# Provided information:
☆ ☆ ☆ ☆

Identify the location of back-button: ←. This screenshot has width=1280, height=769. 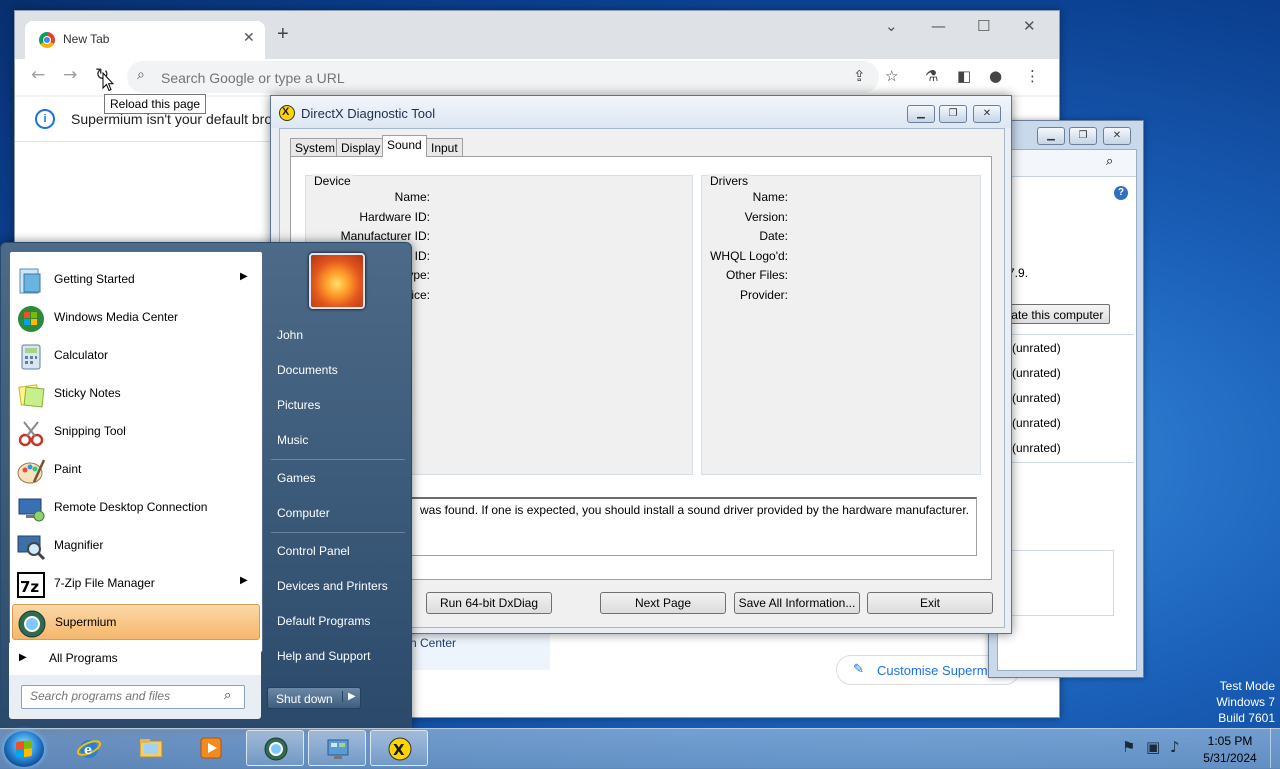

☆ ☆ ☆ ☆

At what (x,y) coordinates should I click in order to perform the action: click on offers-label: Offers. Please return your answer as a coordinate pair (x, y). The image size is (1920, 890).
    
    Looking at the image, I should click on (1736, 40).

☆ ☆ ☆ ☆

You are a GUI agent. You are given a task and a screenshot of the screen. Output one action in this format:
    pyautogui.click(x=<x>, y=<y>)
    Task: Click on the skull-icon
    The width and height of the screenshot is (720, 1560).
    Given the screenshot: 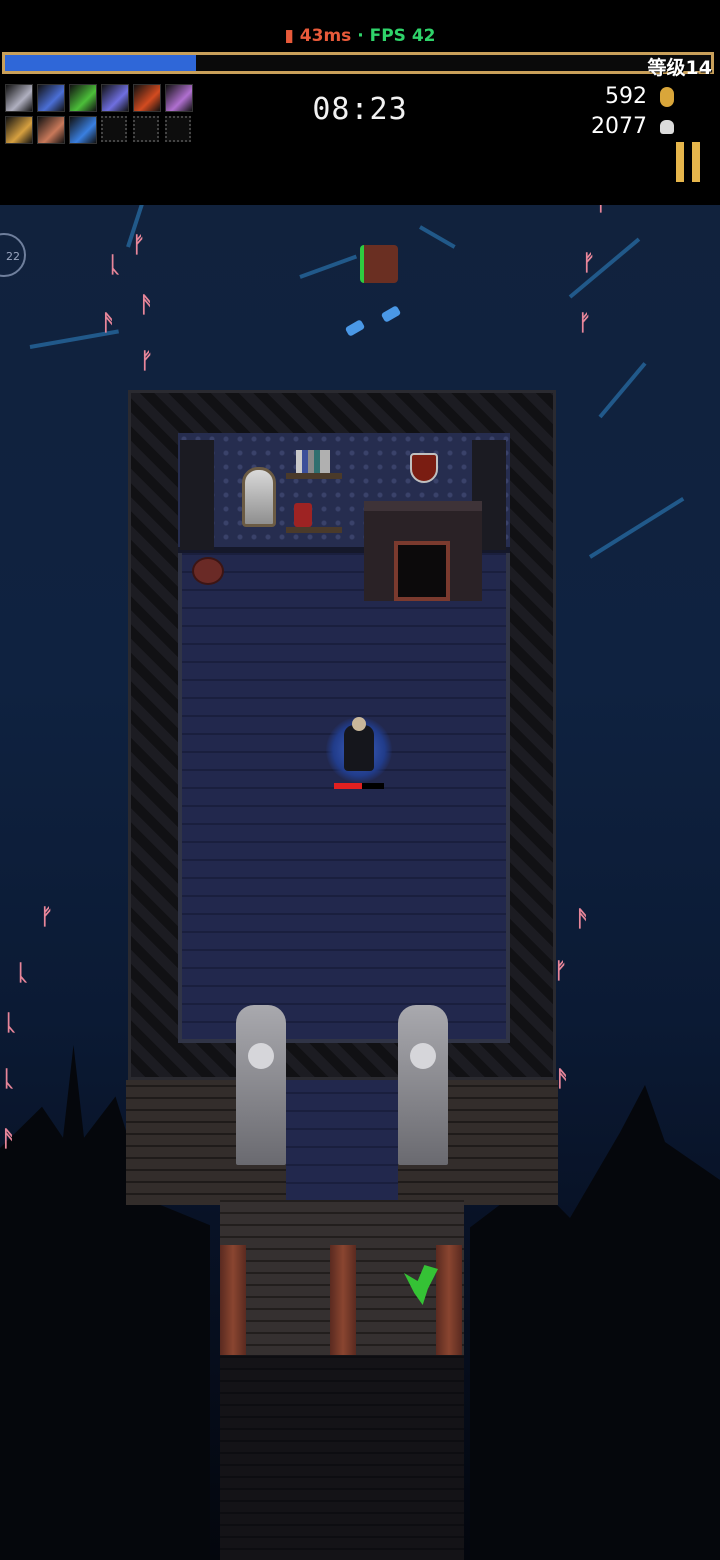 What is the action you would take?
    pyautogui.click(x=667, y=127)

☆ ☆ ☆ ☆

# Task to carry out:
Rewrite the lines from the one containing "At what (x,y)" through the one containing "Looking at the", both included, as a JSON list of strings with one string per line. Leave out blank lines.

# Written solution:
[
  "At what (x,y) coordinates should I click in order to perform the action: click on offers-label: Offers. Please return your answer as a coordinate pair (x, y). The image size is (1920, 890).",
  "    Looking at the image, I should click on (1736, 40)."
]